If we give these responsibilities over to our nation, it will form the nation’s goals and ideals in our children. The government will feed our children food that benefits it (government subsidized food and an addiction to it). The government will encourage our children to dress according to its values — consumerism. It will protect itself — teaching children to vote in a direction that will make them reliant upon the government and depend upon it for all their needs. The education will make the children fit for government ends.
The river can only rise as high as its source. If the source is the government, then its ideals are the highest our children will attain when educated in a government institution. If our children must be part of it, then parents must take precautions to counteract the many insidious ways the institution tries to separate families and form automatons. We should give them the best of the greatest minds (through the reading of great books) and a good deal of logic so they aren’t subject to wolves in sheep’s clothing. From grade levels to sex ed to special ed to bells and standing in line, a government institution will create food for itself. A government has its uses. Just don’t let your kids become one of them.

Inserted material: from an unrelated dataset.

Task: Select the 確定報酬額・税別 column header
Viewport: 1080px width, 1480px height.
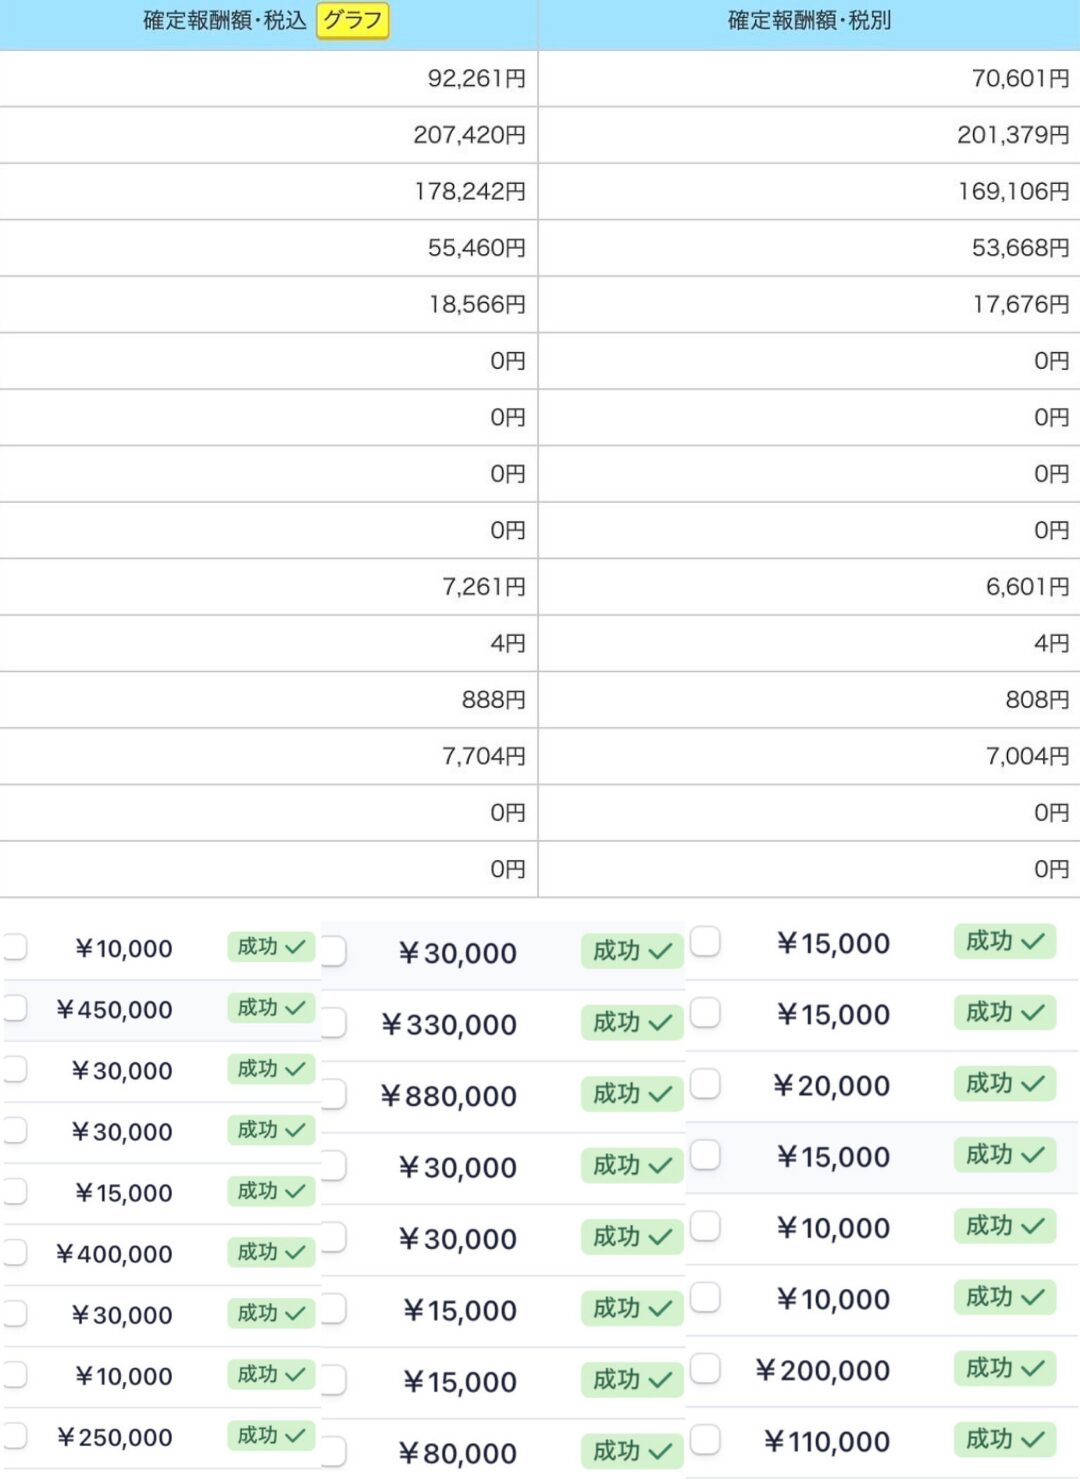Action: 809,21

This video depicts so vividly what happens in schools. Notice the boy ridiculed for reading poetry. In school, he’s not allowed to read during class, because the teacher believes his material is more important. As long as teachers replace reading with lectures and worksheets, they bolster the conspiracy theory that the institution intends to keep children stupid and compliant. While I don’t agree with children burning their desks and throwing their teachers into the inferno, the violence reflects a truth we already see — that latent, seething revolution waiting to ignite. Shootings, fights, violence, bullying, suicides, drug use — if these symptoms occur among a group of adults, we’d blame poverty and oppression. But since it happens to children, we blame parents, TV, video games, sugar… anything but the institution where they spend their days. Truth is, the worst of public school life closely resembles prison life, from the violence to the sex going on in the bathrooms to the deep hatred of the establishment.
The Wall
There is a second part to Charlotte Mason’s section that I have waited to include because it seems to contradict what I just wrote.
and this being so, the children are the property of the nation, to be brought up for the nation as is best for the nation, and not according to the whim of individual parents… we should remember that the children are a national trust whose bringing up is the concern of all.

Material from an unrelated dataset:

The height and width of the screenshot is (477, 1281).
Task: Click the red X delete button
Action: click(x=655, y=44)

Charlotte Mason wrote when nationalism was reaching a fever pitch. She, too, was a product of her time and place. She had not yet seen World War I or II or a communist state and their methods of dividing families to inseminate state ideas. In other words, I believe she was ignorant or blind to nationalism’s dark side.
What I believe we can take from her words, though, is our children are not for our own caprices. Eventually, they will become husbands, wives, fathers, mothers, employees and employers. We should raise our children to be …
I find myself searching for phrases like “gifts to the world”, “blessings to others”, “assets”, and I must throw them all away. If children are persons, then we must treat them so from the beginning. We cannot raise them to be gifts. They are persons. They carry the divine light.They are made in the image of God, a little lower than the angels. We must not objectify them. We should avoid terms describing how to use them.
We must remember children belong to God — that Supreme Being who is the Alpha and Omega, the beginning and the end. We should tread softly when speaking of children at all. They are not us. They are not ours. They deserve respect, ideas, and a thinking love.